Some things have changed. We have a lot more laundry, it is just a fact with eleven people I need to wash clothes and rags daily. One trick we have for health is we have a drawer of washcloths next to the sink and small towels in baskets in our bathrooms. Those are washed daily so any germs do not have a chance to live on with sponges or towels used by so many hands. This trick has worked for years but requires being on top of the laundry.

I also have found I have had to cut back on any commitments that require me to be solo. If mom is gone for a few hours it's hard on everyone. Dad is 100% capable but needed specifically for patching drywall (this has been a skill used far to often lately, little boys who love sports get bigger! Our basement should be a full on gym) math help and one on one time after busy days.

Above main photo is Mom holding baby Mick after geting home from adopting A and J, this photo is of Jr giving our sweet Foster Baby his rose from the Highschool Basketball ceremony. It was a great moment. 
I find that I have to rethink things I could have said yes to before in order to be present for the kids and keep up with food, laundry, homework and just plain time to talk.

The kids are thriving having a baby join us. It is wonderful perspective to put someone else first, to focus on the baby rather than friendship dynamics at school. They all
love seeing her firsts, smiles, shaking her head no to make them laugh, standing on her own and EVERYONE clapping.
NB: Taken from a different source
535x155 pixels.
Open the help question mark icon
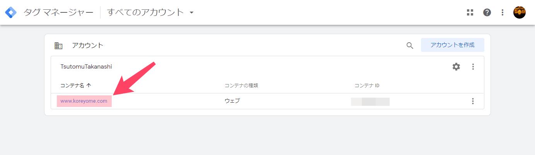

She is soaking up the love like a Minnesotan on spring break.

The logistics, the sense of respect for difficulty between birth family and foster family and time to fit in meetings and visits are very real. Foster Care requires being open to the unknown while responding with love and a gentle spirit. It has been a challenge to not be able to "power through" and just "get 'er done" that is often the way my personality leans.
The little girls now means three! D, L and Baby Girl

Many people have asked "how can you do this without knowing the outcome?" I think the honest response is, because it is good work, important work. Birth families need help sometimes, we ALL need support and prayer. Sheff and I have been blessed with 8 amazing kids, kids who WANT to give back and help out. Loving a baby, or kids, who come in our door will need to be one decision at a time. But it is worth it, that is why we can do it!

For now I need lots of Auidible/Overdrive and Netflix show recommendations to make the laundry go by faster, humor for the crazy days I share with friends and prayers for all the children we can't help in our home but who I wish we could!

Friday, January 29, 2016

Pre-Teens, Teens and Communication

Communicating with teens can be frustrating because their own ideas and needs are so paramount. Having six from 10 to 15 in the house right now, we are loving the new personalities forming and finding new struggles. The glasses of self, filter out others more often then we would like. What I have seen lately with our teens is they often WANT to do better but do not have the tools. The first response might be frustration, but if we meet them with patience the outcome is so much better. 

If the teen is feeling like something is not fair, figuring out why he feels that way is step one rather than telling him our totally reasonable request. Logic, does not calm a teen down. Listening often does. We like the below re phrasing, found from a foster care resource "Teach Love" gives specific ideas. Times we try to think outside the box and look for new ways to communicate we are usually met with MORE respect and understanding from our teens. 

Lastly, humor is the best diffuser out there! Laughing about how poorly we as parents or they as kids, handled something leads to great conversations. Having our faith as our family rock allows for common ground, the fact that God is much bigger than our current struggle puts perspective front and center, always a good thing.